┏━━
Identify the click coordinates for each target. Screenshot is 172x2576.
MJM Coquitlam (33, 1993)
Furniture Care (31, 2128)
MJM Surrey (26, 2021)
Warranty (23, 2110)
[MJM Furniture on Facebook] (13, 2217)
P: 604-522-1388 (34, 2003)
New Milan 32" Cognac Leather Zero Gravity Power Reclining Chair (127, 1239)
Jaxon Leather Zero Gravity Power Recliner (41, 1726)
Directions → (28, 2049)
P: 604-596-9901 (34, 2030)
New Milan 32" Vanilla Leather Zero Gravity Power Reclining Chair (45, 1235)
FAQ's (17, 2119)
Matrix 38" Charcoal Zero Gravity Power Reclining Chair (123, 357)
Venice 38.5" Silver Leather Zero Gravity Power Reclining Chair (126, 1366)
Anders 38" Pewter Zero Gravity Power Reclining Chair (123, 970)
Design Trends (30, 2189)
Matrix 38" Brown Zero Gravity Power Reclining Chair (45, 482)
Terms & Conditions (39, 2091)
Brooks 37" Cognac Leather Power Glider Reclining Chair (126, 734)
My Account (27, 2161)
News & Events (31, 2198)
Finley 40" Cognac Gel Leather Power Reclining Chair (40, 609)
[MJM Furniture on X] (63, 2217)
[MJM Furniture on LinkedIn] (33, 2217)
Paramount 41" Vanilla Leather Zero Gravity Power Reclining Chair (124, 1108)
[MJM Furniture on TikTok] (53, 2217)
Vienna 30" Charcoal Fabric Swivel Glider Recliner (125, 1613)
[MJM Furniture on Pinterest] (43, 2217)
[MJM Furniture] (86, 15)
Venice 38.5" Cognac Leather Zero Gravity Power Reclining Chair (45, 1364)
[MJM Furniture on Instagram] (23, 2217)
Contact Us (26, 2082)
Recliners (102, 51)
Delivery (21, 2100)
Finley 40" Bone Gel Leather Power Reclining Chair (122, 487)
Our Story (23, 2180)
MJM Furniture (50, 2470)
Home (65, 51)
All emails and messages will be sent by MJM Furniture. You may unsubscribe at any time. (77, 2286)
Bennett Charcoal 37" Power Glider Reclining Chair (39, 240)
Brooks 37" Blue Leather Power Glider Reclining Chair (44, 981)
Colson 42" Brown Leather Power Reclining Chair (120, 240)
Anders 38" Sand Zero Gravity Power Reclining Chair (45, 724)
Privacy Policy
┗━━
◆ Aim of the task
Output only the lines from the line that contains "Chair (45, 724)" through the end of the entries, both included, exactly as they appear.

◆ Task output
Anders 38" Sand Zero Gravity Power Reclining Chair (45, 724)
Privacy Policy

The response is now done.